Dewan Minta RS TMC Hentikan Aturan Uang DP ke Pasien

0
46
RS TMC dipersoalkan Komisi I DPRD Kota Tasikmalaya Dan Dinas Kesehatan (FOKUSJabar/Seda)

TASIKMALAYA, FOKUSJabar.com : Komisi I DPRD Kota Tasikmalaya dengan tegas memohon dan meminta pihak RS Tasik Medical Citratama (TMC) Tasikmalaya menghentikan aturan pembayaran uang muka kepada pasien yang akan berobat, khususnya pasien yang akan dirawat inap.

Sekretaris Komisi I DPRD Kota Tasikmalaya, Anang Safa’at mengatakan, UU Kesehatan nomor 36 tahun 2017 harus dipatuhi setiap pengelola rumah sakit tanpa terkecuali RS TMC yang ada di Tasikmalaya, demi kepentingan para pasien.

Menurutnya, keselamatan pasien lebih penting dan wajib didahulukan pelayanannya, jangan langsung meminta uang muka/DP untuk pelayanan.

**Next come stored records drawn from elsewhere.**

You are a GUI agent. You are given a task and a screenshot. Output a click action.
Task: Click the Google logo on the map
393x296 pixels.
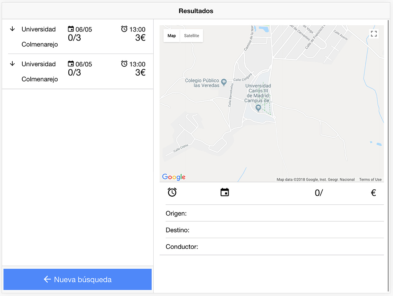pyautogui.click(x=173, y=177)
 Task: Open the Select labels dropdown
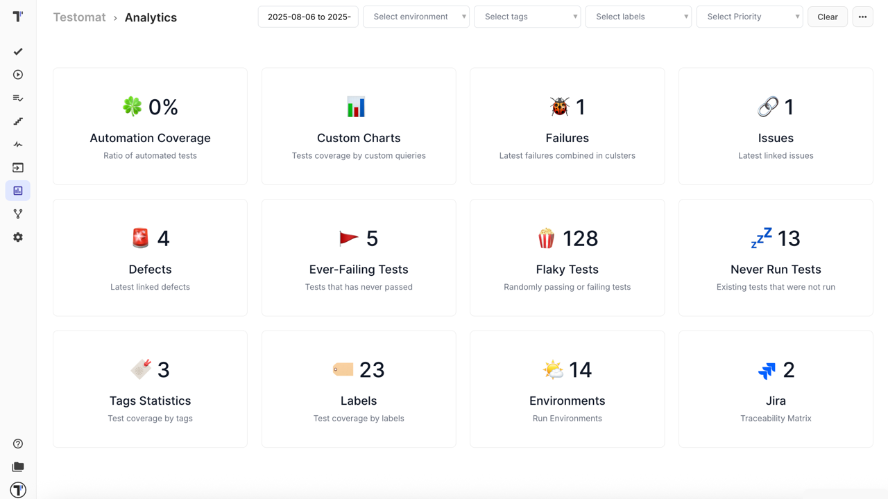(638, 17)
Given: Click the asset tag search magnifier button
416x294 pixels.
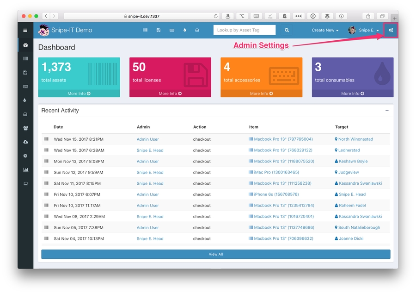Looking at the screenshot, I should [x=287, y=31].
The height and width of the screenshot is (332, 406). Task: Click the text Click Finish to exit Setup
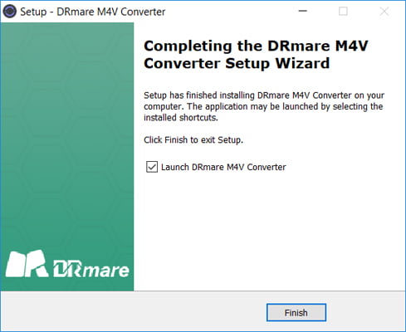coord(193,139)
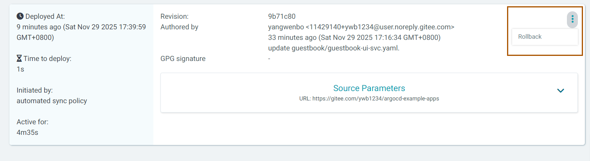This screenshot has width=590, height=161.
Task: Click the GPG signature label
Action: 183,59
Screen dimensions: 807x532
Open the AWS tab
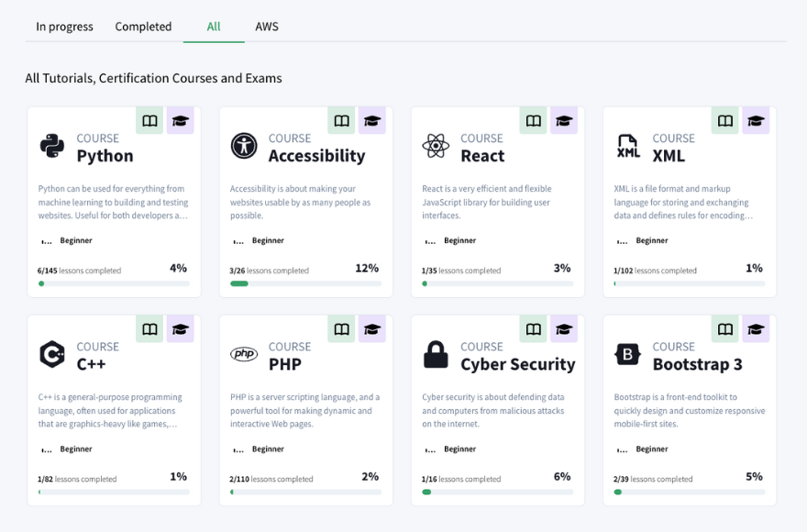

“Saya juga kaget setelah membaca berita, pihak RS TMC memberlakukan aturan meminta uang DP ke pasien yang akan dirawat, silahkan pihak rumah sakit mengatur dan memberlakukan kebijakan atau aturan, tapi harus mengacu terhadap peraturan yang lebih tinggi misalnya UU, jangan berbuat seenaknya memberlakukan aturan dengan melabrak aturan lain yang lebih tinggi,” tegasnya, Rabu (13/9/2017).

Anang meminta mulai hari ini pihak TMC harus menghentikan aturan tersebut, manajemennya harus dirubah, dan pihakinya juga akan memantau dan mengawasinya. Jika masih tetap tidak ada perubahan pihaknya akan meminta agar izin operasionalnya dicabut.

Sementara Kepala Dinas Kesehatan Kota Tasikmalaya, Dr.Cecep Zaenal Kholis mengatakan, tugas dinas hanya melakukan pembinaan dan pengawasan terhadap rumah sakit, selama ini telah mengingatkan dan menyampaikan sumpah profesi, peraturan-peraturan, rambu-rambu, perundang-undangan dan etika pelayananagar tidak melakukan pelanggaran.

Diakuinya, pihaknya tidak bisa melakukan eksekusi terhadap rumah sakit yang melanggar aturan, sebab tupoksinya hanya sebagai pembina.

“Aturan yang diterapkan Manajeman RS TMC itu jelas telah melanggar undang-undang, Dinas sudah sering mengingatkan, namun tetap saja tidak ada perubahaan. Kita akan merekomendasikan ke Badan Pelayanan dan Perizinan Terpadu (BPPT) yang mengeluarkan izin operasionalnya, poin rekomendasinya RS ini melanggar aturan” katanya.

Dinas tidak punya wewenang untuk mencabut izin operasional, tapi hanya berwenang merekomendasikan ke Badan Perizinan dan selanjutnya terserah Badan Perijinan.